• [What to work on]
If a line of the listing contains the string "plus", return that line.

• [Provided entries]

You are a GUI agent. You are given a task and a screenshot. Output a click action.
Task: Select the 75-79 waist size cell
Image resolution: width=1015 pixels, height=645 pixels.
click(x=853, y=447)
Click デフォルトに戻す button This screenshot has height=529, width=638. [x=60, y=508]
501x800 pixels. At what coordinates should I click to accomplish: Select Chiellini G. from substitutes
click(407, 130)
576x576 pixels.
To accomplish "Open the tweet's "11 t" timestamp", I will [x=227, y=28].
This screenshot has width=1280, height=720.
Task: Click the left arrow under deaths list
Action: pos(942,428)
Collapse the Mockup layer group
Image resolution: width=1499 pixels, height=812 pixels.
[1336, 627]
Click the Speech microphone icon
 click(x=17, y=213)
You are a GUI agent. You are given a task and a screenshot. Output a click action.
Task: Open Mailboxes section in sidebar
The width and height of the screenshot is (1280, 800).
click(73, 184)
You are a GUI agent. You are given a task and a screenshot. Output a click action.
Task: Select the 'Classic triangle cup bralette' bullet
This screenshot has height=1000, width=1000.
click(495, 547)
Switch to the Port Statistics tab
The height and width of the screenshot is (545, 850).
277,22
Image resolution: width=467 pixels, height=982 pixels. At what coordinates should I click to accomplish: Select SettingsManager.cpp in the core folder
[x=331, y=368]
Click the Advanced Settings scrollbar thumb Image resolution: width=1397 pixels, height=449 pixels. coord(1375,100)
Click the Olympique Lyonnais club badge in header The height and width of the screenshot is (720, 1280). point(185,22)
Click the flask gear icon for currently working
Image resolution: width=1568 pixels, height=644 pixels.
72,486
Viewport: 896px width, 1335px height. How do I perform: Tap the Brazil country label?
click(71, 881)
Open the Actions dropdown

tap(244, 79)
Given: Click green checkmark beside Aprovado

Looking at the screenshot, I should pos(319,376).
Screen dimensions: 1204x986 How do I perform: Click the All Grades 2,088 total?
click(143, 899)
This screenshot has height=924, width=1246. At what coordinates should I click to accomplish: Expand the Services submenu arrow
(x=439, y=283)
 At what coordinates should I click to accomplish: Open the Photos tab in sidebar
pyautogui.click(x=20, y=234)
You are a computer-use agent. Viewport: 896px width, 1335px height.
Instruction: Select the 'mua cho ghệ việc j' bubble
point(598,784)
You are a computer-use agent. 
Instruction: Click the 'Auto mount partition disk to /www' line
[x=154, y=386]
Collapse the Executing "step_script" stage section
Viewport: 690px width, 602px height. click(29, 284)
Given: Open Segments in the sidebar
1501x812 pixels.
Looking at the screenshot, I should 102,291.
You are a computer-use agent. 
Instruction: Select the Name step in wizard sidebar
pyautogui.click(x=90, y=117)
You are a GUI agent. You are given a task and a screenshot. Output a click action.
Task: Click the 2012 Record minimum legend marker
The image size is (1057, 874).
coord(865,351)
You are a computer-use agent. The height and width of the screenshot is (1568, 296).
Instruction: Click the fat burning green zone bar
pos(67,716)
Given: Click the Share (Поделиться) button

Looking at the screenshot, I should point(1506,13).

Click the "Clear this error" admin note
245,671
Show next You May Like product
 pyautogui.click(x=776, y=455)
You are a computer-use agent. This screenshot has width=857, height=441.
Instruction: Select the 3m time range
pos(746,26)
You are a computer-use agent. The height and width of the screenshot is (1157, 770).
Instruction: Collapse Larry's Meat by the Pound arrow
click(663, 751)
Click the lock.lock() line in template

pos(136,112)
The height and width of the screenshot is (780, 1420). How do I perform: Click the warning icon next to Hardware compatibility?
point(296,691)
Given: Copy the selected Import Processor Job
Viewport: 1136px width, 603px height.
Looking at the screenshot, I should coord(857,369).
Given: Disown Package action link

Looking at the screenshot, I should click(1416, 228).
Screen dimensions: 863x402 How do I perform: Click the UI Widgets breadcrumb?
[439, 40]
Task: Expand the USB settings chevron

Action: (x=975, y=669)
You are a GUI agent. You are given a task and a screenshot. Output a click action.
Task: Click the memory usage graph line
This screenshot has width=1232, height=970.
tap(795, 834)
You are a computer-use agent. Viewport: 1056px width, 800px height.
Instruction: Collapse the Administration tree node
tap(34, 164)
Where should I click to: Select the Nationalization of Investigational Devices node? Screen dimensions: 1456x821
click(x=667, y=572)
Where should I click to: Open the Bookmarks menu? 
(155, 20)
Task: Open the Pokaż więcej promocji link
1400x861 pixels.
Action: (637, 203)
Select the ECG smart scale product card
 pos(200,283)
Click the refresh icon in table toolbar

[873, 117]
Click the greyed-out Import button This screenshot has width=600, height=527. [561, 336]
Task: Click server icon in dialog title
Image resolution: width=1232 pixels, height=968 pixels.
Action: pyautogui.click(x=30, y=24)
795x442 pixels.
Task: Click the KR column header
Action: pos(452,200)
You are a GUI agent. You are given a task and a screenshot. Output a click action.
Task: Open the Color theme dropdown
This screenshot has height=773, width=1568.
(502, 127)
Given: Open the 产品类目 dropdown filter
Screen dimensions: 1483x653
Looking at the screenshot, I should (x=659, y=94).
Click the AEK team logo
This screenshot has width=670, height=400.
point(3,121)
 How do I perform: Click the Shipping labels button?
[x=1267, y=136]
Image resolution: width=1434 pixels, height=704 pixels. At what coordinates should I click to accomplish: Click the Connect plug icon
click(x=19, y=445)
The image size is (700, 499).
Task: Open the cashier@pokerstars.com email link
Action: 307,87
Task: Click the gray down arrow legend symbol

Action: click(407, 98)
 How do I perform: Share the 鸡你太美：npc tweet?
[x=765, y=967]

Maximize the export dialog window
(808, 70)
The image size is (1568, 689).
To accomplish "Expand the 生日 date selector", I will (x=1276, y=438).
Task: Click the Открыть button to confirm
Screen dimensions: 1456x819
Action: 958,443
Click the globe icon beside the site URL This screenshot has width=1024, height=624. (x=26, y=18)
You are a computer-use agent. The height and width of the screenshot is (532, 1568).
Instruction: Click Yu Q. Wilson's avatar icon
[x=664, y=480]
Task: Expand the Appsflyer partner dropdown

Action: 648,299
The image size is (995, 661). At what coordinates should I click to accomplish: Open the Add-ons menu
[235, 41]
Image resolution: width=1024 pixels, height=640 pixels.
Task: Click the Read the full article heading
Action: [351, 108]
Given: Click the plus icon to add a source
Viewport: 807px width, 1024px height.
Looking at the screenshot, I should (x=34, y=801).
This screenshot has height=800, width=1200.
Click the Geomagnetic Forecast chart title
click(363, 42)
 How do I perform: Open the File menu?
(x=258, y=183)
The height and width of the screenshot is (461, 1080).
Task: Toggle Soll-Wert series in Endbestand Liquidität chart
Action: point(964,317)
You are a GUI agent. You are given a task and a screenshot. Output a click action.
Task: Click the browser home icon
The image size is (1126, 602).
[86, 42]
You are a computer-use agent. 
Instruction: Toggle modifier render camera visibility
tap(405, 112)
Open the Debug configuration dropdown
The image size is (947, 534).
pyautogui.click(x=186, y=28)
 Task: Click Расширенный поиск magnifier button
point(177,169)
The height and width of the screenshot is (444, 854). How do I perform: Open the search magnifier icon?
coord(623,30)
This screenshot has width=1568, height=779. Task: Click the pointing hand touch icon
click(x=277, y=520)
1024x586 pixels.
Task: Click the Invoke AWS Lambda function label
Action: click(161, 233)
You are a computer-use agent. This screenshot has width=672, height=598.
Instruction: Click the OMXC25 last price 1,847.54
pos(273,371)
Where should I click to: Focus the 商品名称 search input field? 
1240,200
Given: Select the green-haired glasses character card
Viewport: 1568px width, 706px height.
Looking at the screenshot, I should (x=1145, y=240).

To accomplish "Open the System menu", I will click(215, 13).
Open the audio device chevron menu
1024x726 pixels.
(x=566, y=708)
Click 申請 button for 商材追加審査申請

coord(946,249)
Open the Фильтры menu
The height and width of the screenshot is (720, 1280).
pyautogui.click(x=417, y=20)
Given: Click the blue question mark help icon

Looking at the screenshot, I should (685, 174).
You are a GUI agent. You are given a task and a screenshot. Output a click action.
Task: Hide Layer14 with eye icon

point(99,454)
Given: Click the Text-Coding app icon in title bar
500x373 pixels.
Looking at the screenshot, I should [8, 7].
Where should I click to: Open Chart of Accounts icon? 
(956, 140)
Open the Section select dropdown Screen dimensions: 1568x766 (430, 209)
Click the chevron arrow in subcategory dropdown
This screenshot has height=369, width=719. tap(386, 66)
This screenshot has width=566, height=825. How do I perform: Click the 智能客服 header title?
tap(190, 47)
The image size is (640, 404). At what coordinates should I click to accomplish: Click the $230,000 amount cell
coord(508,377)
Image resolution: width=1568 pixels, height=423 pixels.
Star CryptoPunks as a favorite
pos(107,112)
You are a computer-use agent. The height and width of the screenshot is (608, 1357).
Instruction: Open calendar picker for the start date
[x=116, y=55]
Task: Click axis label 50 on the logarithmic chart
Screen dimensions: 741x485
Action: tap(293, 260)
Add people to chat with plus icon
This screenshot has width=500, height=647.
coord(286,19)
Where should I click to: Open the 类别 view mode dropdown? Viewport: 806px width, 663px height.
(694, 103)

• [Solution for this task]
Given: Click the plus icon to add a source
Add people to chat with plus icon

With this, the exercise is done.